2. İşinin gördürülmesi karşılığında veya gördürüleceği beklentisiyle menfaat sağlamak
Burada failin cezalandırılabilmesi için menfaatin sağlanmış olması gerekmektedir. Menfaat konusunda anlaşılması ancak menfaatin sağlanmaması durumunda bu suçun teşebbüs aşamasında kaldığı söylenmelidir.
NİTELİKLİ HAL
1.Failin kamu görevlisi olması : Bu durumda verilecek ceza yarı oranında artırılır.
MANEVİ UNSUR
Nüfuz ticareti suçu özel kastla işlenebilen bir suçtur. Bu nedenle suçun olası kastla işlenmesi mümkün değildir. Nüfuz ticareti suçunun oluşabilmesi için menfaat temin eden ve menfaat sağlayan failin haksız işin gördürülmesi amacıyla girişimde bulunması veya bulunulmasını sağlaması gerekmektedir.
HUKUKA AYKIRILIK UNSURU
Kanunda yer alan hareketin yapılmasıyla hukuka aykırılık kendiliğinden oluşur. Maddede özel hukuka aykırılık düzenlenmemiştir.
SUÇUN ÖZEL GÖRÜNÜŞ BİÇİMLERİ
*Teşebbüs : İcra hareketlerinin başlamasından sonra fail , elinde olmayan sebeplerle icra hareketlerini tamamlayamadığı durumlarda teşebbüs söz konusu olur. Nüfuz ticareti suçunda anlaşmanın sağlanıp menfaatin elde edilememesi durumunda suçun teşebbüs aşamasında kalacağı düşünebilirse de maddedeki özel hükümden dolayı fail, suç tamamlanmış gibi cezalandırılır.

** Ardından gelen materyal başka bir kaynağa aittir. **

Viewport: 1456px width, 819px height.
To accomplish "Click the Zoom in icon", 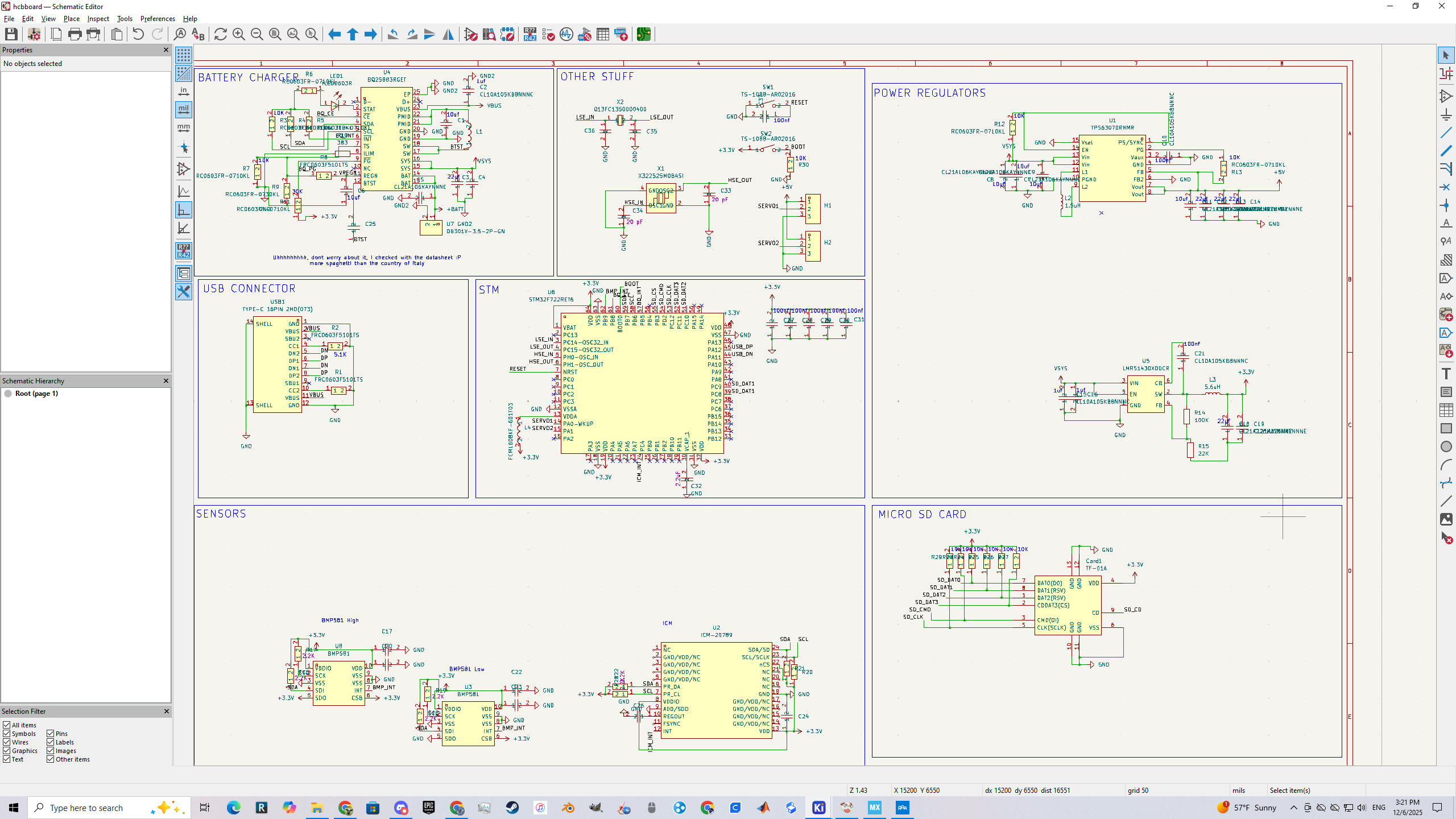I will tap(239, 35).
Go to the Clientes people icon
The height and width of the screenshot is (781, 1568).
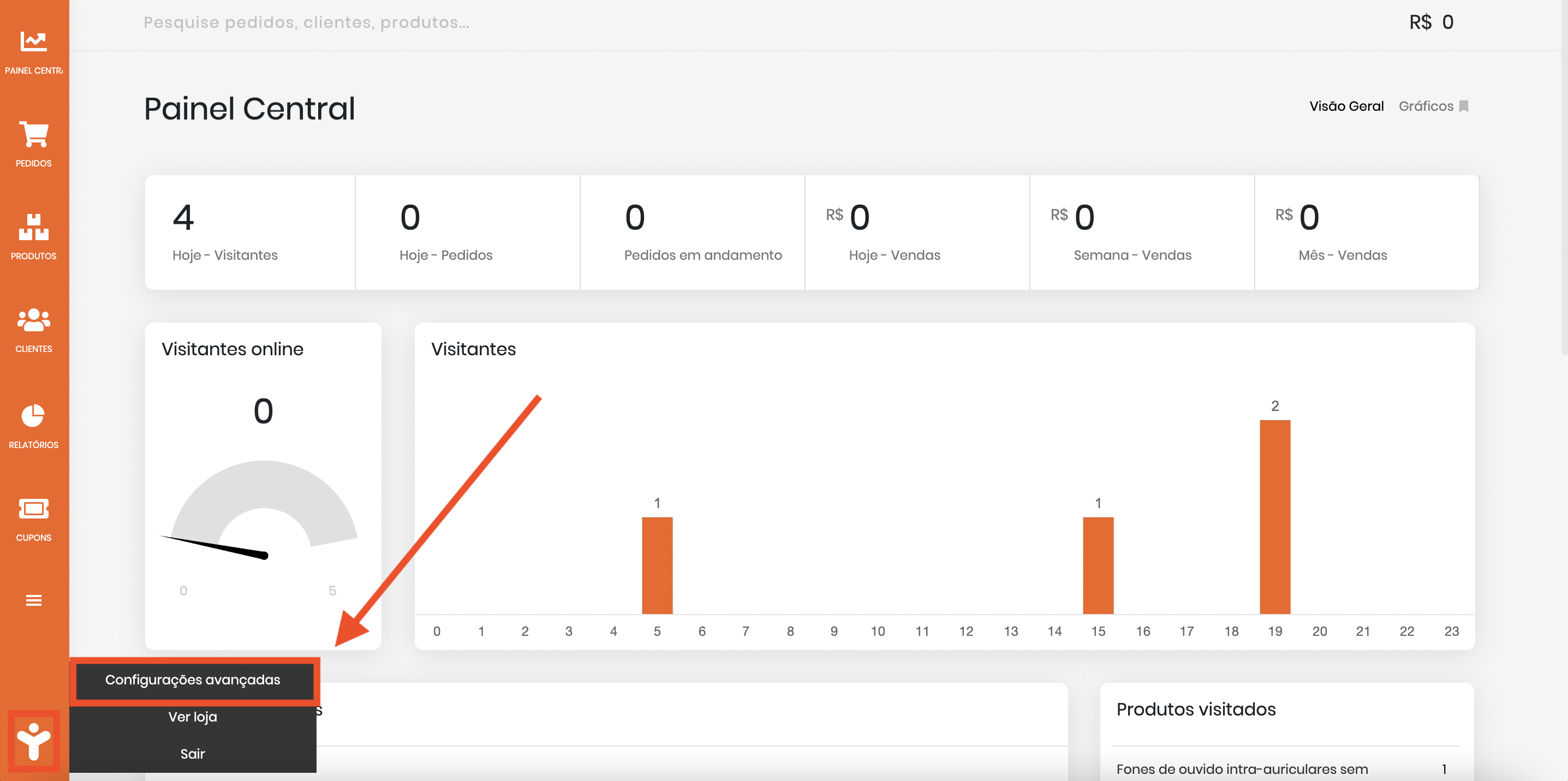click(x=33, y=320)

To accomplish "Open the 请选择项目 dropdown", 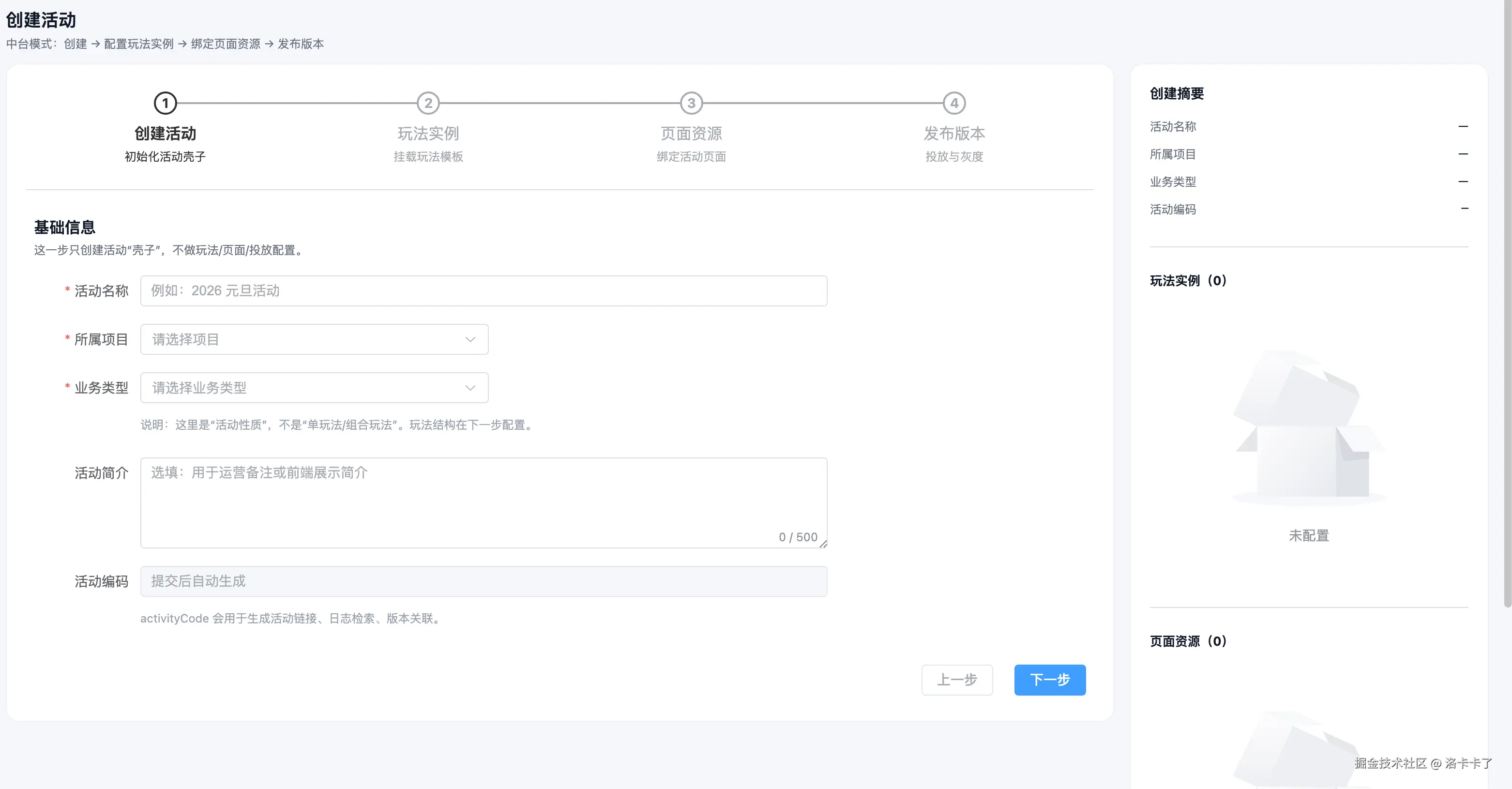I will point(305,339).
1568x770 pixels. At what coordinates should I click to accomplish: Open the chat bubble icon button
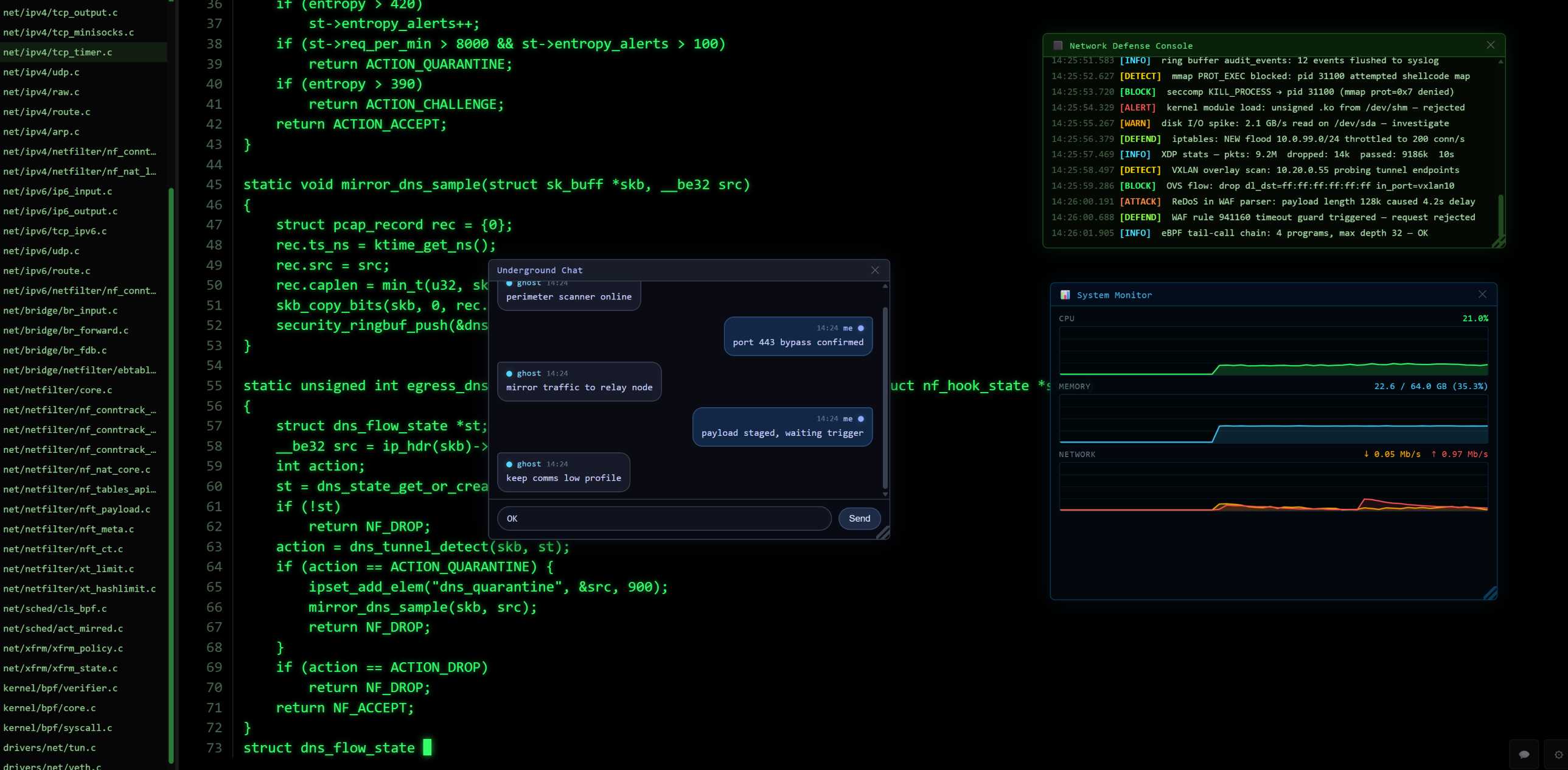click(1524, 754)
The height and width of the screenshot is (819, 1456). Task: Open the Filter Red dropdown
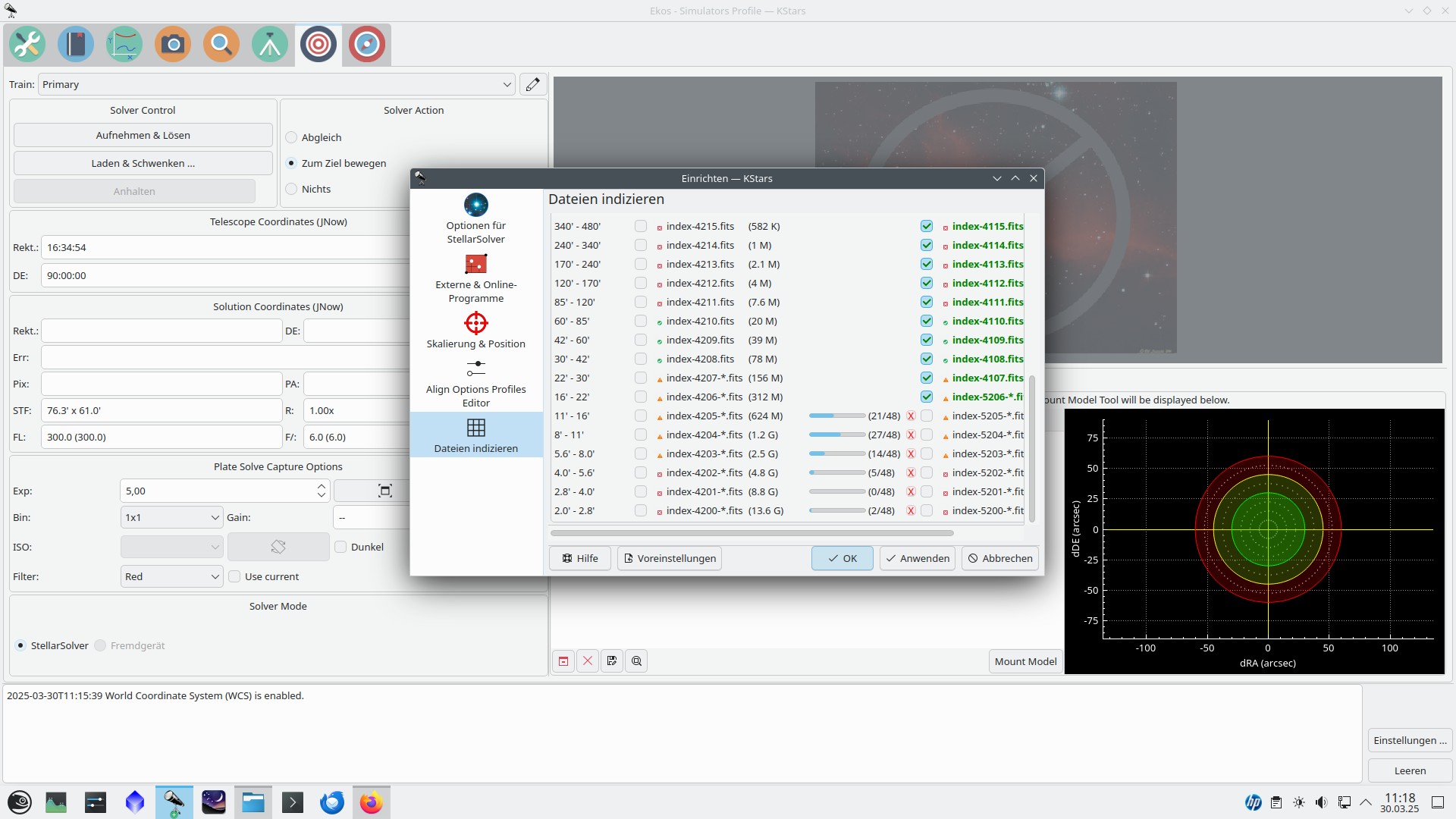172,576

Ancak anlaşma sağlanamadığı durumlarda teşebbüs söz konusu olabilir.
*İştirak : Bu suç özgü suç olmadığından suçun herkes tarafından işlenmesi mümkündür. Ancak failin kamu görevlisi olması durumunda verilecek ceza artırılır.
255.maddenin 4. ve 5.fıkrasında özel bir iştirak hükmü yer almaktadır. 4.fıkraya göre nüfuz ticareti suçuna aracılık eden kişi, müşterek fail olarak, birinci fıkrada belirtilen ceza ile cezalandırılır.5.fıkraya göre ise nüfuz ticareti ilişkisinde dolaylı olarak kendisine menfaat sağlanan üçüncü gerçek kişi veya tüzel kişinin menfaati kabul eden yetkilileri, müşterek fail olarak, birinci fıkrada belirtilen ceza ile cezalandırılır.
*İçtima : Aynı suç işleme kararı icrası kapsamında, değişik zamanlarda bir kişiye karşı aynı suçun birden fazla işlenmesi durumunda tek suç oluşur ve TCK 43/1 de düzenlenen müteselsil suç hükümleri uygulanır. Kanunda mağduru belli bir kişi olmayan suçlarda da bu fıkra hükmü uygulanır denilmek suretiyle mağduru toplum olan suçlar bakımından da müteselsil suç hükümlerinin uygulanacağı kabul edilmiştir.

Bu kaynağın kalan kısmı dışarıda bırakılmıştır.